If a line in the data holds "with", copy that line out in full.

Task input =>
--- START ---

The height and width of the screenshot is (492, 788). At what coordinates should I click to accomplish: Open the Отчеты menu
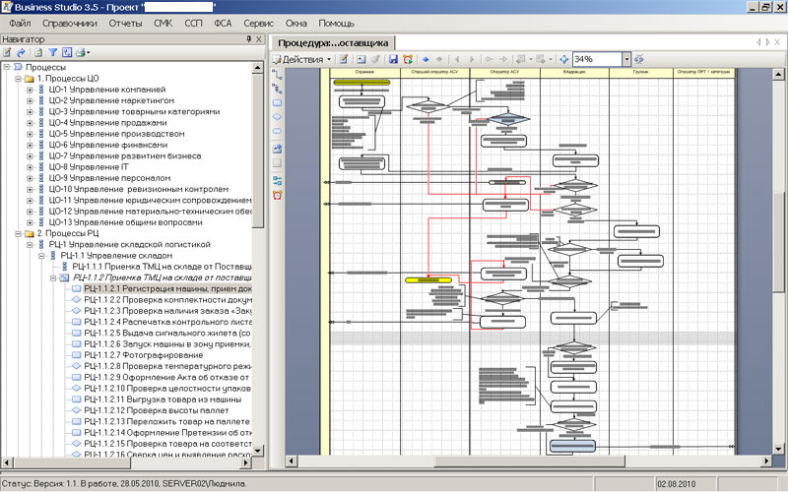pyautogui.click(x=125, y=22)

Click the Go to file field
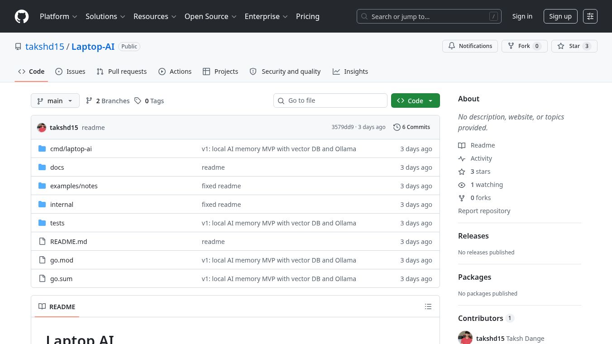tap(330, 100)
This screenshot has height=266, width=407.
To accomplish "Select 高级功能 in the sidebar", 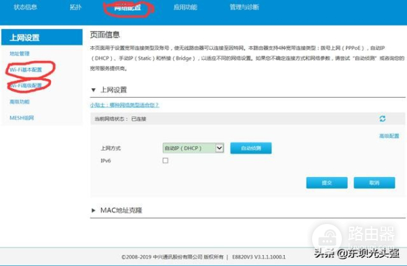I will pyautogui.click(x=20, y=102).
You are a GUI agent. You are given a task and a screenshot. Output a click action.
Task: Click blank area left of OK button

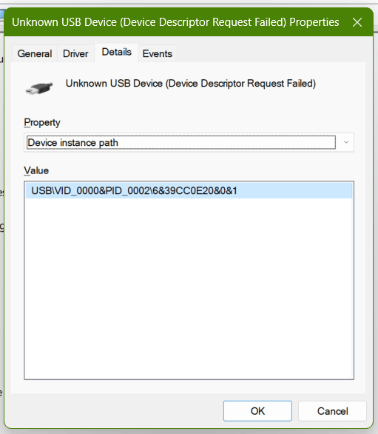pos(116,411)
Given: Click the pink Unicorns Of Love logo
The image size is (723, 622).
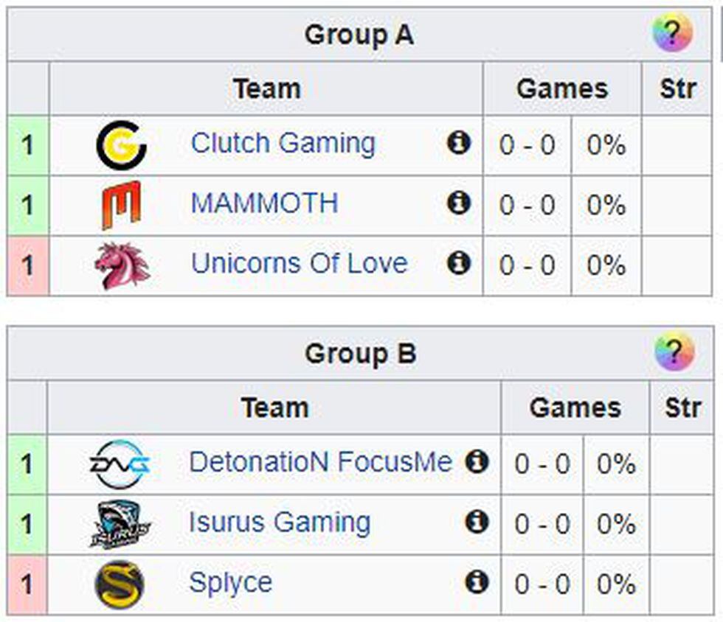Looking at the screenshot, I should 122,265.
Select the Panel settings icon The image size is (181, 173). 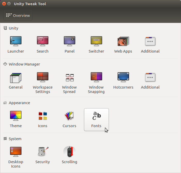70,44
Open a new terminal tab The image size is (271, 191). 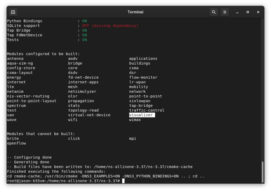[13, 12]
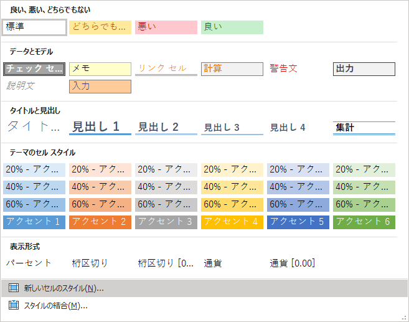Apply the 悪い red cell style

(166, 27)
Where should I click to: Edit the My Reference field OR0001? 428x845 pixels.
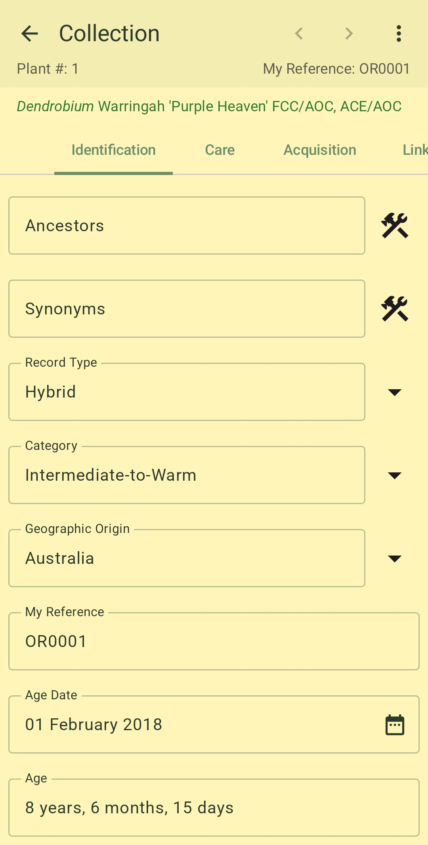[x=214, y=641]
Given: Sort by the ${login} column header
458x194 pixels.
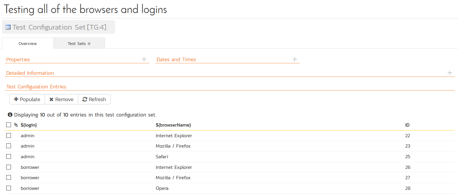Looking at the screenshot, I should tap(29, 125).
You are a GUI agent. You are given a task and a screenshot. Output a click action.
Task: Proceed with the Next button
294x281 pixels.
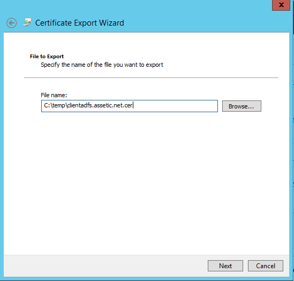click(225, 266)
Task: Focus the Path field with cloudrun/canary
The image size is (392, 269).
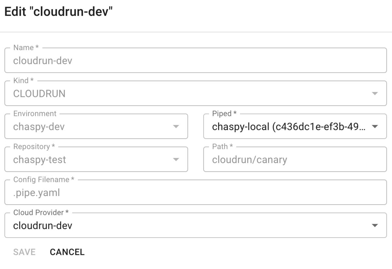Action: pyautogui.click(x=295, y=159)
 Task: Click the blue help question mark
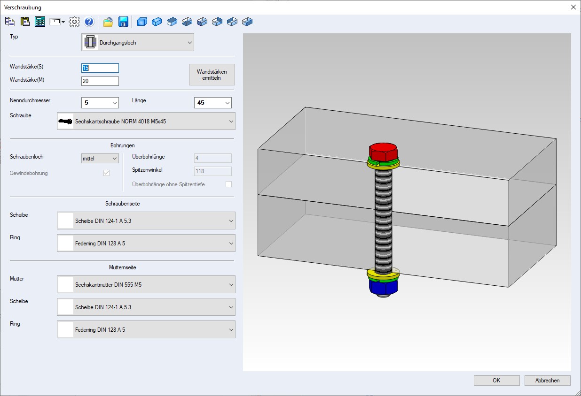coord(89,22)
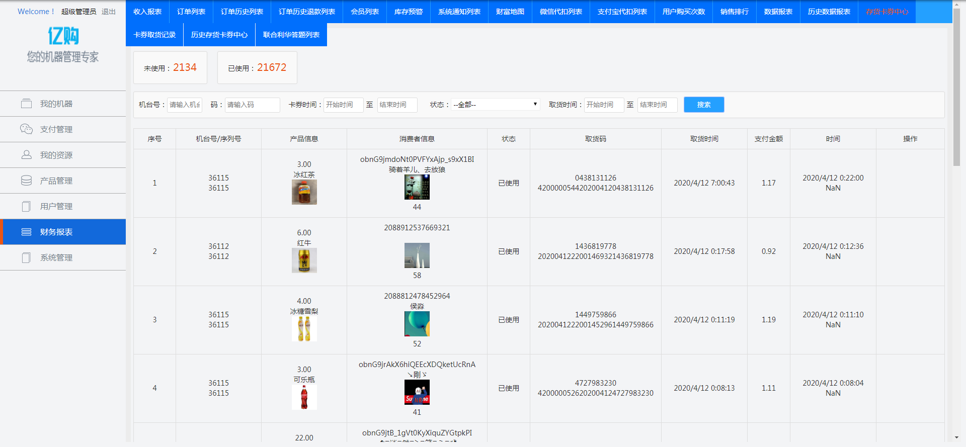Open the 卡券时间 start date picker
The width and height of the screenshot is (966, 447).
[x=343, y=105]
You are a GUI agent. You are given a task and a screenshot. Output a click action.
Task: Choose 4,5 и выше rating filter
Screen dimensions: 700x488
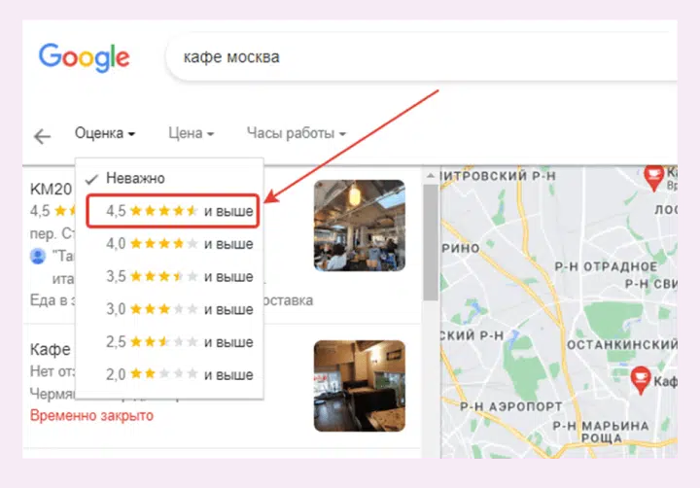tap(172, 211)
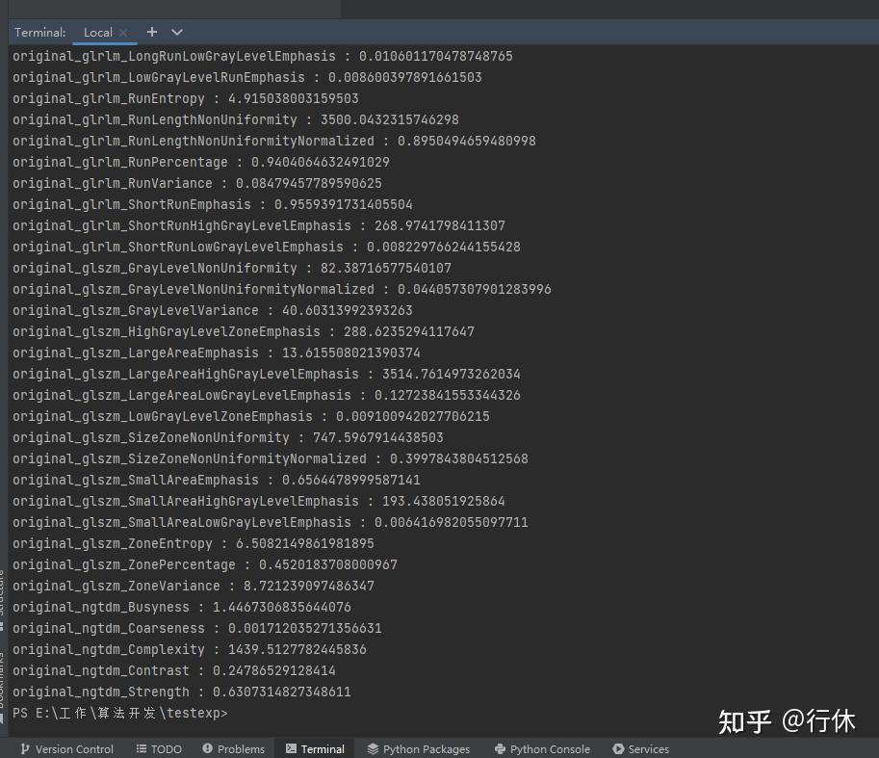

--- END ---

Solution to this problem =>
Task: Proceed with the Next button
Task: Focus the Path field with cloudrun/canary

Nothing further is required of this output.